Carrizo Plain National Monument, California

In the southern portion of California, just over the mountains from a sea of oil derricks a flat and stark valley sits nestled between two small ranges. A gathering place for local native peoples, then agricultural land for white settlers, the land has since been given over to the rattlesnakes, giant kangaroo rats, jackrabbits, and doves. At this time of year the land is dry as dust, the alkali salt lake a blinding white. In the winter life abounds as the lake fills and wildflowers bloom.


"2 September 2017

Before me Soda Lake shone blindingly bright and large. There was no water, the salt flats reflected the light. The road sped along the lake edge. A cumulous cloud of salt-dust spun and hovered above the lake for a moment and then was lost to shimmering haze. This lake and the flat areas of the monument rest between two ranges, the Temblor to the NE, the Caliente to the SW. I’ve not seen the Caliente range from a distance as camp and the road hugs the base, but the Temblor range seems more dry, though in this arid oven the idea of anything being more dry seems an impossibility.

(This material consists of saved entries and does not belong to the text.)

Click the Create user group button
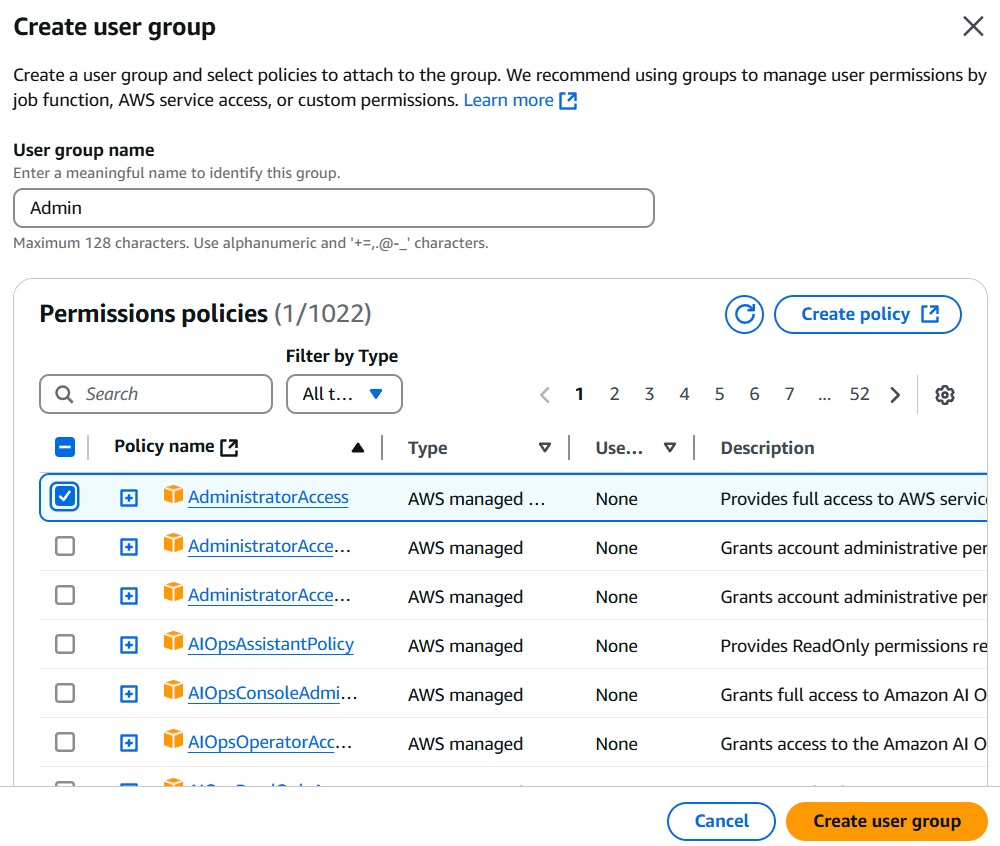The image size is (1000, 846). [886, 821]
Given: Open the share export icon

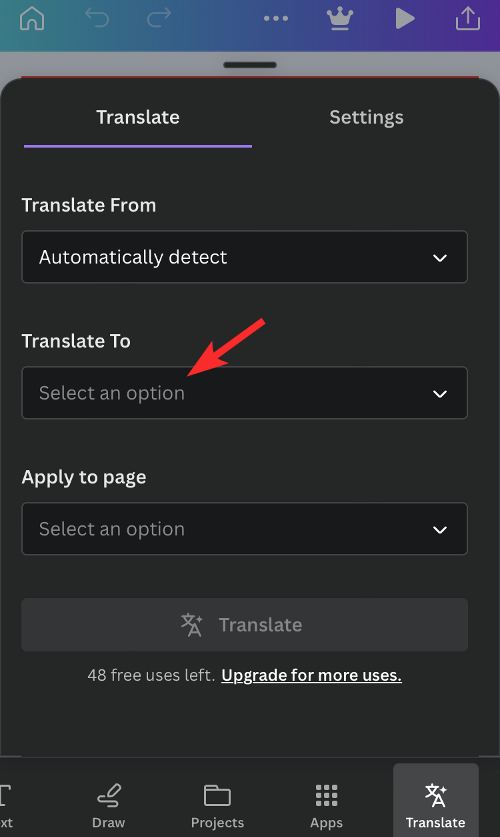Looking at the screenshot, I should (x=468, y=18).
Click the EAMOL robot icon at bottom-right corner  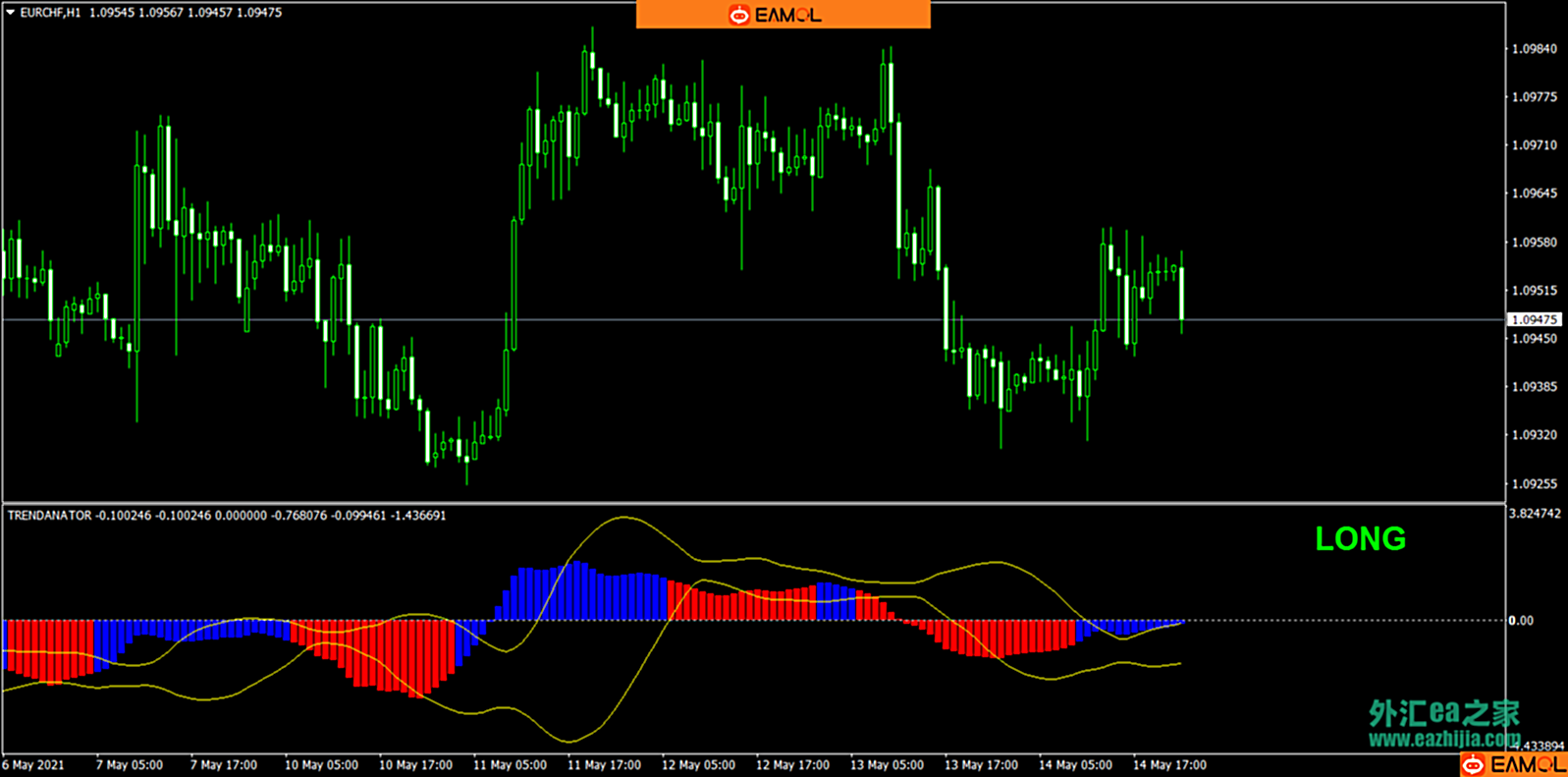click(x=1473, y=765)
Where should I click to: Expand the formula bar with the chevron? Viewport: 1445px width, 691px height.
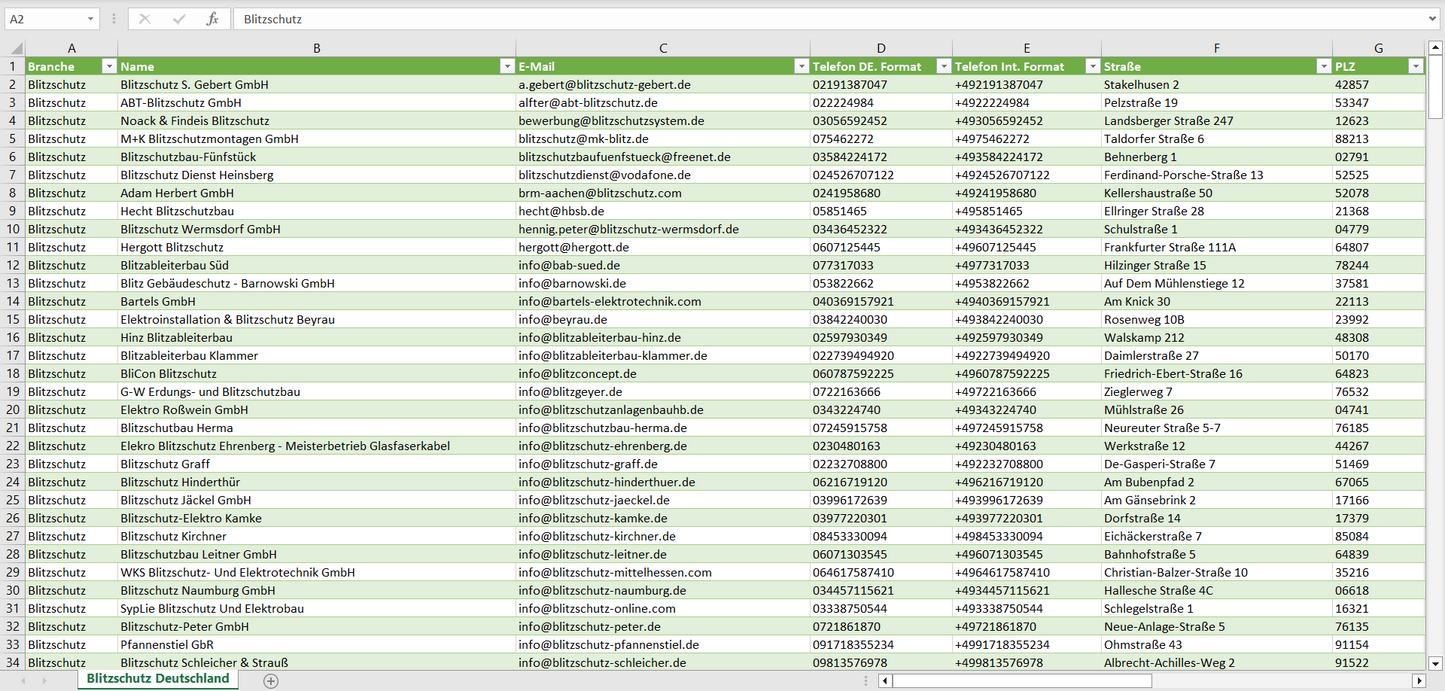click(x=1434, y=19)
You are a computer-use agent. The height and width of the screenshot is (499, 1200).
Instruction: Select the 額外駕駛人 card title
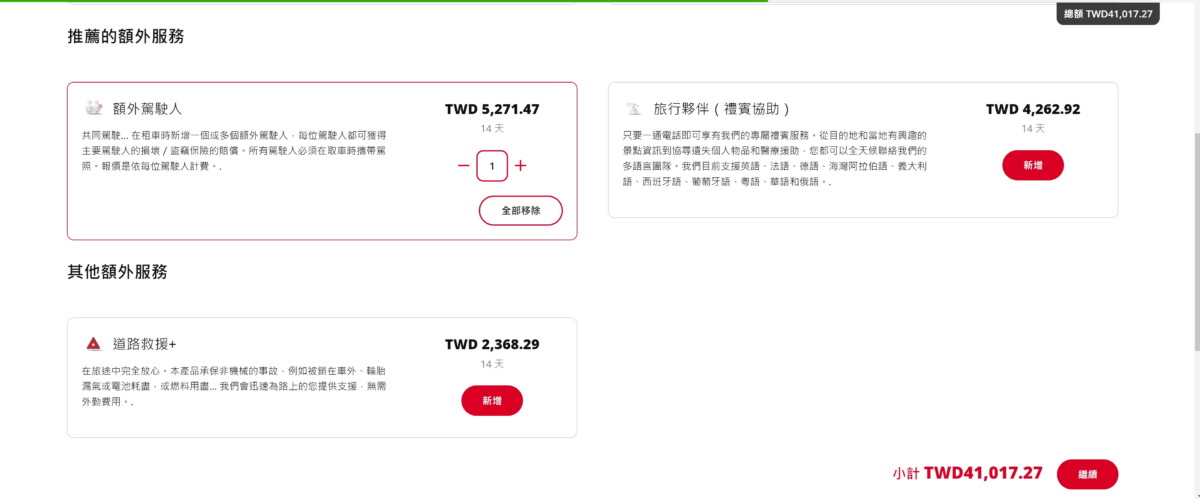(x=147, y=108)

The slopes of the Caliente hold the dark green-black of juniper stands. The Temblor is mostly a soft brown, indicating a lack of substantial trees. The hillsides are branchiated; canyons reveal where the water channels ripple and vary the mountains, and from them further side shoots branch."



"4 September

Here I am at home. I'm desperate for shade, throat thick with thirst much of the time. I've seen rattlesnakes, tarantulas, great clouds of dust and rain that choke the skies. I've searched granite outcroppings, finding small bits of water hiding in stone basins. A sunset now explodes across the sky, a moon of solid circle rising behind me dancing between a few errant clouds. The air still tingles from the storm yesterday, a hint of vinegarweed on its nose. Quail sentries let out a few and final sequestering calls. Time for the night creatures to emerge. I hear them, the poorwill plaintive and soft, the cricket in great number. The kangaroo rats and jackrabbits next, though they are silent. Tonight I will walk the salt flats under a full moon. This is the desert, the cathedral of the dry."